So that other people can read and modify this.

link

pxc 701 days ago

? That code's meaning is extremely clear: it reads from a list of URLs that return JSON lists of JSON objects. For each URL, it pulls out some property and checks whether each line does not contain the string 'filter'. Those lines which clear the 'filter'-filter are written to a file whose name is the line of the original input file which contained the URL pinged suffixed by the extension '.data'.
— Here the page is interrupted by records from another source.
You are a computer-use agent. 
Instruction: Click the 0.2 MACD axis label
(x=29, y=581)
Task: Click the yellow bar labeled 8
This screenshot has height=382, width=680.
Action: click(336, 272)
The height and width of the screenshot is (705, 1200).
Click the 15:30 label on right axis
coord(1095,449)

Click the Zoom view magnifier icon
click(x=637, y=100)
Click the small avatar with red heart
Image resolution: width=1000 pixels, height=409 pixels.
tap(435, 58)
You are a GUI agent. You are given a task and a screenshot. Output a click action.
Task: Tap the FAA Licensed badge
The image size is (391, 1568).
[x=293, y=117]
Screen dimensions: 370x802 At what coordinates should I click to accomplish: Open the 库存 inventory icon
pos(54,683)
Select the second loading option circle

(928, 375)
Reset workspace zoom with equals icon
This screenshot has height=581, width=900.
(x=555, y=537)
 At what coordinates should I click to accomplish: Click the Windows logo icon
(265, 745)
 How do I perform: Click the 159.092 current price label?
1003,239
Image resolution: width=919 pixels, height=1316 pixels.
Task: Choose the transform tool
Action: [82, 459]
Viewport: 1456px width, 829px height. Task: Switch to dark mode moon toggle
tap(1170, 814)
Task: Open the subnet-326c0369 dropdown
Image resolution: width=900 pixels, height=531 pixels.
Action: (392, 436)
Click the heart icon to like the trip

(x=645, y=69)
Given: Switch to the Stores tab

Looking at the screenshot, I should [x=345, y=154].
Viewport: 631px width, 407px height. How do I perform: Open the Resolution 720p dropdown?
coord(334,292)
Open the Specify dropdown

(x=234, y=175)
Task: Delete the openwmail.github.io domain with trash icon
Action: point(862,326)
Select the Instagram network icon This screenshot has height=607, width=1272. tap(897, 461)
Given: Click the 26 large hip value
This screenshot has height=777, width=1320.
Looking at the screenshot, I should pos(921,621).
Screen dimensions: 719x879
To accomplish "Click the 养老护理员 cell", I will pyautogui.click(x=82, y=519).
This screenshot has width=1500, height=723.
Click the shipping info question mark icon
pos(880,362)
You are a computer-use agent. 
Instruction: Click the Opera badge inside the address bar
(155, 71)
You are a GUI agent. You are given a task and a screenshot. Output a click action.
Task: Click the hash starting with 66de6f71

It's very easy to read and modify if you just write it out longwise, which is what I'd always do in some actual script. (I also like to put reading data at the beginning of the pipeline, so I'd use a useless use of cat here.) To illustrate:

  N=0
  cat links.txt \
    | while read -r URL; do
        curl "$URL" \
          | jq '.data[].someProp' \
          | grep -v "filter" \
          > "$N.data"
        N="$((N+1))"
      done

It's a very simple pipeline with a single loop. It's not very different from pipelines you might write to transform some data using a thread macro in Clojure, or method chaining against a collection or stream in OOP languages like Java or Scala or Ruby or whatever you like.

link

qz_kb 703 days ago

now add error handling.

link

ryapric 703 days ago

That's really not that hard to add above. A lot of folks act like it's impossible to handle errors etc. in bash, but it's pretty straightforward -- certainly no more difficult than in any other language. The hard part, like with all languages, is deciding how to handle errors cases. The rest is just code.

link

wiseowise 703 days ago

> That's really not that hard to add above.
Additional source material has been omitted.